Action item:
Look below for the line holding "Ver en Espanol (88, 1997)" and the line holding "[Open search] (236, 71)". Repeat those two and everything between, exactly.
─── Stored data ───
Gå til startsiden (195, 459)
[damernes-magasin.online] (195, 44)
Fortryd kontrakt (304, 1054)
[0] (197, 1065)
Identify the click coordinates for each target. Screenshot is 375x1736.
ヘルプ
───
─── Stored data ───
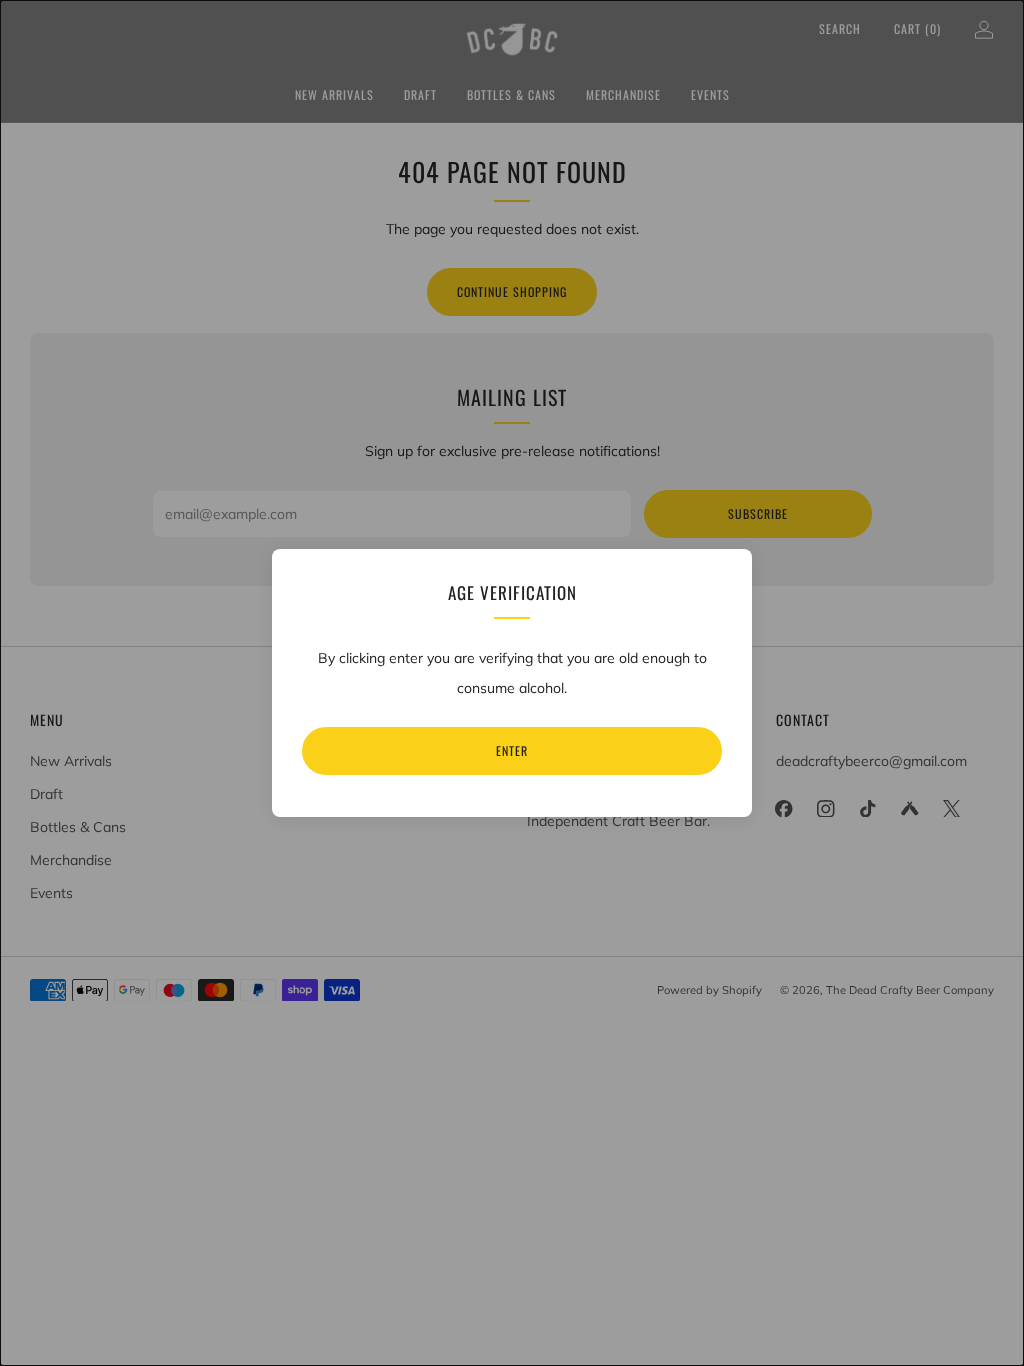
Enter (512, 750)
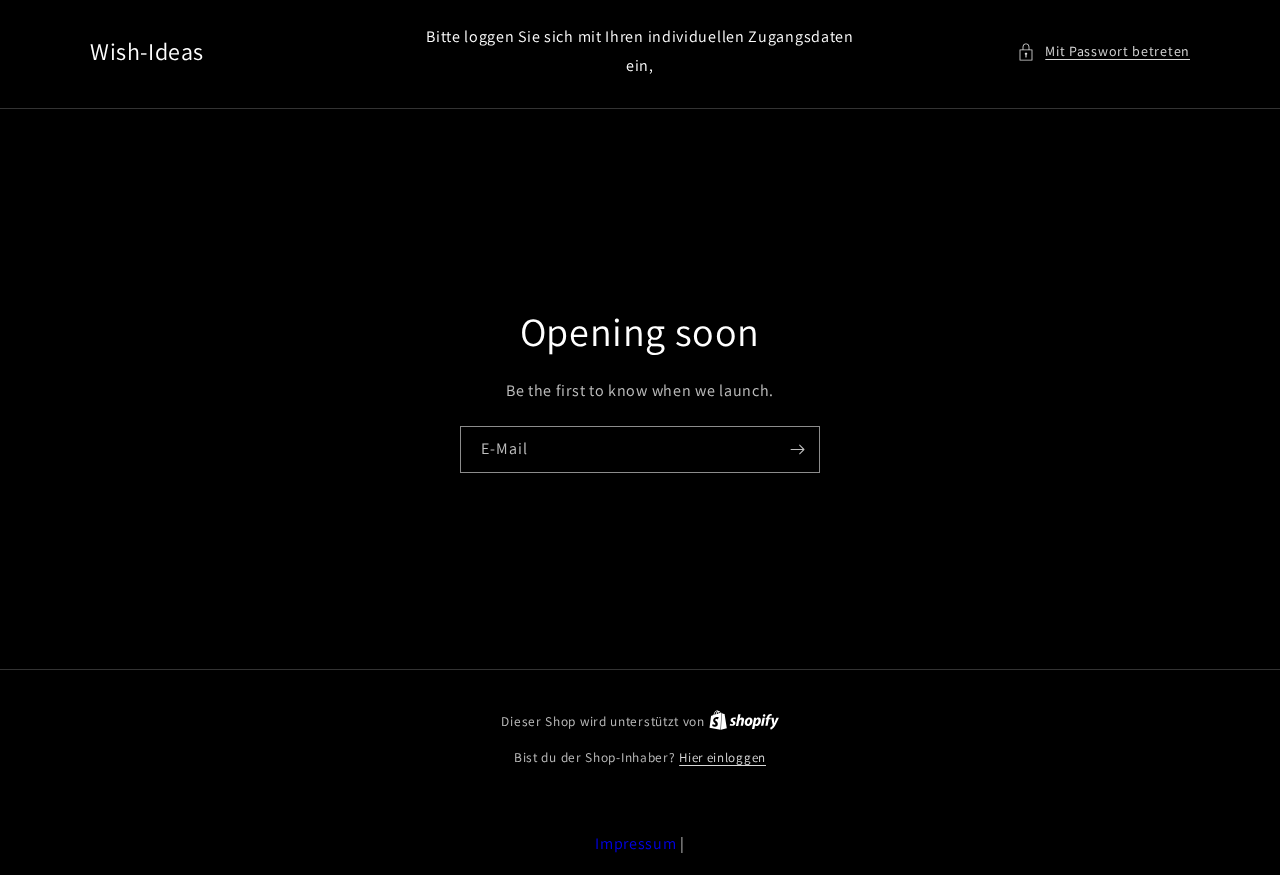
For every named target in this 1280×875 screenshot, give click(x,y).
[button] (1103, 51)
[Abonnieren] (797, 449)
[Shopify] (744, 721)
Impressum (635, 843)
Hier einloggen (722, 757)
───
─── Stored data ───
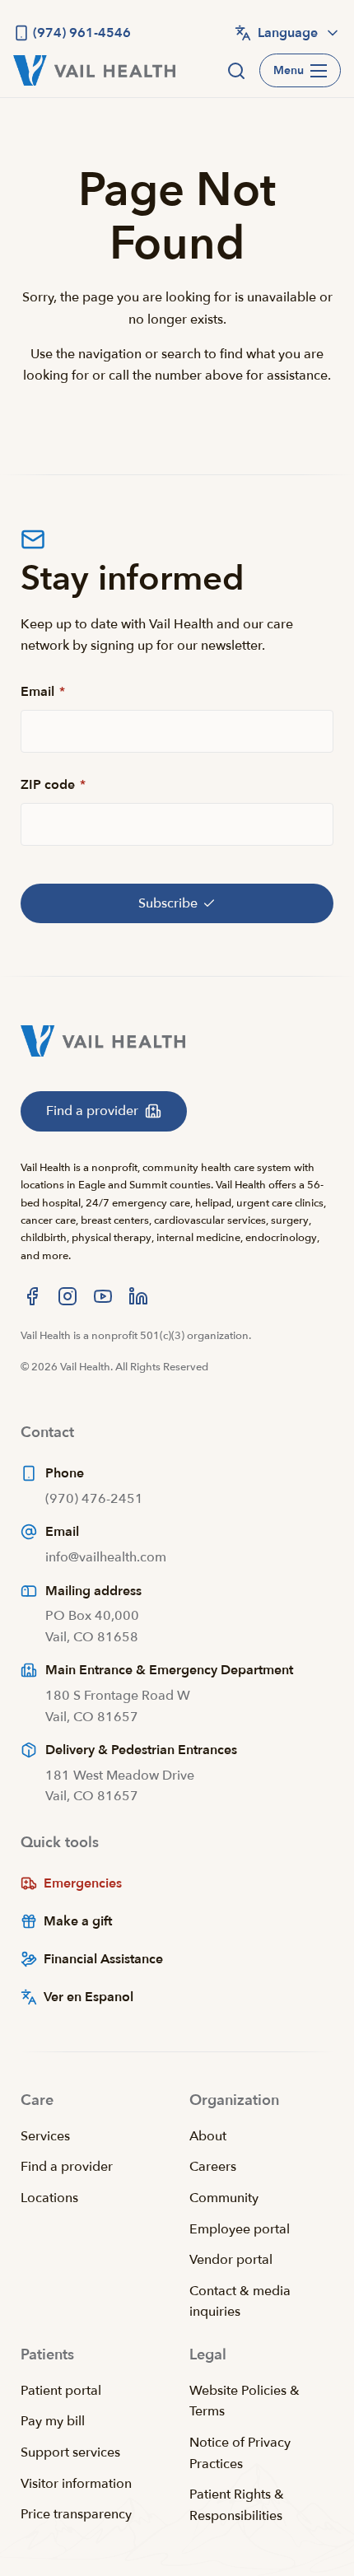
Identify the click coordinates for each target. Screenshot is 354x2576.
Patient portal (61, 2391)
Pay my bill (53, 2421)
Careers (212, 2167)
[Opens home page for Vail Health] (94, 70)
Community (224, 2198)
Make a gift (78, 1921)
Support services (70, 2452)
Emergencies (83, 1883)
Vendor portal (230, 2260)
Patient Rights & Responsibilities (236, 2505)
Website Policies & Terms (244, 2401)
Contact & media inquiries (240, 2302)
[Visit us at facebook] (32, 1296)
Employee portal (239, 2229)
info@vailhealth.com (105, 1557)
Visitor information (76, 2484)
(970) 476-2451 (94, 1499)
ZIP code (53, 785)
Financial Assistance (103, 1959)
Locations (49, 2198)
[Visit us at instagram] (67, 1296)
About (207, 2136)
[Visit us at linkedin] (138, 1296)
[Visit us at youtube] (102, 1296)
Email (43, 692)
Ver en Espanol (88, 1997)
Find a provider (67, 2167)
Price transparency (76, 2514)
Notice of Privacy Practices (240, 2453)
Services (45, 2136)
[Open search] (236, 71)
───
Written answer:
Ver en Espanol (88, 1997)
Find a provider (67, 2167)
Price transparency (76, 2514)
Notice of Privacy Practices (240, 2453)
Services (45, 2136)
[Open search] (236, 71)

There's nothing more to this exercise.